Three of us had starters. Two of us had the jawbreaker: D's Cullen Skink was pretty good. It all took a while to arrive, but it was Friday night and the place was hotching. Plates were cleared and we waited. And waited and waited. J, who had passed on starters, received his first morsel of food one hour and twenty minutes after we were seated. His fish and chips seemed to have sat at the pass for a good part of that time. Lukewarm fish of indifferent quality with sad and soggy batter came with chips which were more chilled than we were. A rib eye steak was certainly well rested. It wasn't quite cooked as ordered, but it was under rather than over, so that was OK. It came with a peppercorn sauce rather than the Béarnaise which had been ordered. The replacement arrived promptly, a mayonnaise like consistency piled up in a little side dish. I would lay good money that it had been spooned out of a jar. The advertised "hearty salad" was a heap of lettuce and cold green beans unadorned with any type of dressing at all, and the chips were cool and flabby.

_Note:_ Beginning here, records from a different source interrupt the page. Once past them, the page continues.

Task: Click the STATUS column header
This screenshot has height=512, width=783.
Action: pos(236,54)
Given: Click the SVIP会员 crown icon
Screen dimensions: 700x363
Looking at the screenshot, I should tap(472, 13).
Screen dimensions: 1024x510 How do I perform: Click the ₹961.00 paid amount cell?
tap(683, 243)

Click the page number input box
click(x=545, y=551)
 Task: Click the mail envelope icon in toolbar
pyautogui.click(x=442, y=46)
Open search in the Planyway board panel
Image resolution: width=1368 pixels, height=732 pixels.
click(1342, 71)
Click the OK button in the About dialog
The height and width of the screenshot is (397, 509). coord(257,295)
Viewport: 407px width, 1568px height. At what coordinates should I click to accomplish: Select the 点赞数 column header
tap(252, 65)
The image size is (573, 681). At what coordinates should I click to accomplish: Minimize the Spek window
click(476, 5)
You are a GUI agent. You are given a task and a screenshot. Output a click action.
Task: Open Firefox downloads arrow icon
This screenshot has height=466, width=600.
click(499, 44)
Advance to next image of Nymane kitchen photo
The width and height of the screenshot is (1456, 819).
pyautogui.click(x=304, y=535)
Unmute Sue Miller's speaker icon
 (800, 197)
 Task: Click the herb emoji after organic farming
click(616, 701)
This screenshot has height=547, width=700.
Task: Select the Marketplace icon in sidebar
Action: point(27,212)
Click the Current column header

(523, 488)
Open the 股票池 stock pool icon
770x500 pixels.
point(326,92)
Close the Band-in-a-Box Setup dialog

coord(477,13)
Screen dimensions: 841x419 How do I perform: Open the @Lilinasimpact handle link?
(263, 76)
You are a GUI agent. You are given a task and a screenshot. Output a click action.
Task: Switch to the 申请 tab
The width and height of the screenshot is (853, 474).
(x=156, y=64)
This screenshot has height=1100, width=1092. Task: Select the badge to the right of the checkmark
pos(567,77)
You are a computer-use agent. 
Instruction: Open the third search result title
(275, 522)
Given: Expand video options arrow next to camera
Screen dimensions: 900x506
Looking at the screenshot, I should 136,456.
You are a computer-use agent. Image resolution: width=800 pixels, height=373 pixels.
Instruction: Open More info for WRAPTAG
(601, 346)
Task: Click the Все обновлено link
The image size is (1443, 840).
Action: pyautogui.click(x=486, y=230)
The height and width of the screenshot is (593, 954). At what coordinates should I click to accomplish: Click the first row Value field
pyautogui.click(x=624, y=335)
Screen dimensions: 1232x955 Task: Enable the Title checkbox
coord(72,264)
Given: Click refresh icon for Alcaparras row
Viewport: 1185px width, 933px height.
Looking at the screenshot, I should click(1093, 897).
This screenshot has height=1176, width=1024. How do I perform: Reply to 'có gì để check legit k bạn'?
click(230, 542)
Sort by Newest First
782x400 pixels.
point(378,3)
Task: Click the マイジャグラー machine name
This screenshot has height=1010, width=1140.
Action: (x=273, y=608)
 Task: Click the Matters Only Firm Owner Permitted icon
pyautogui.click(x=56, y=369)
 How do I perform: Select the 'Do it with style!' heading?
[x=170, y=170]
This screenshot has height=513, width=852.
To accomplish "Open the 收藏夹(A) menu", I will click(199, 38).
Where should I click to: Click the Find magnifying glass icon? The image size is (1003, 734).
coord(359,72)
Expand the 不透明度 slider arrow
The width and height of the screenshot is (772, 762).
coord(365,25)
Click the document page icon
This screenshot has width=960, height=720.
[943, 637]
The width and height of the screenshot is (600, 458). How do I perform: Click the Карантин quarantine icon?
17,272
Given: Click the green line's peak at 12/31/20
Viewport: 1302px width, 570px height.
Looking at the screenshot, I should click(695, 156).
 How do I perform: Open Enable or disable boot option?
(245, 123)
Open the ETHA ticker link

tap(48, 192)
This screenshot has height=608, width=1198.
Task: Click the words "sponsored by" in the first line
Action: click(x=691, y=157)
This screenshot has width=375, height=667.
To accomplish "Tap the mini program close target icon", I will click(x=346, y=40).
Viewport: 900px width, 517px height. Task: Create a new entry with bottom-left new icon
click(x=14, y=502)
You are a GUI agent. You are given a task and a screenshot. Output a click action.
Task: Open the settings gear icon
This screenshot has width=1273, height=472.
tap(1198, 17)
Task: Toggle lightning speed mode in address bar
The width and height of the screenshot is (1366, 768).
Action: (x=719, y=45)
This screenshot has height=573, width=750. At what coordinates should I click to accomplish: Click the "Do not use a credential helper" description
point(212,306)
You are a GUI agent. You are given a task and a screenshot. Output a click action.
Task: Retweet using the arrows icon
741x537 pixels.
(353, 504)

In fairness, the waitress offered me a new plateful; however, I was by then assuming J's usual mantle of the curmudgeon, and just wanted to get it over with. History and fairness should record that it was a very tasty piece of meat, properly seasoned, and that the chicken Caesar was almost of the same quality as on our first visit.
That, incidentally, was four days earlier. We all know what became of the Titanic four days into her maiden voyage. Sadly this meal wasn't a dinner - it was a Ship wreck.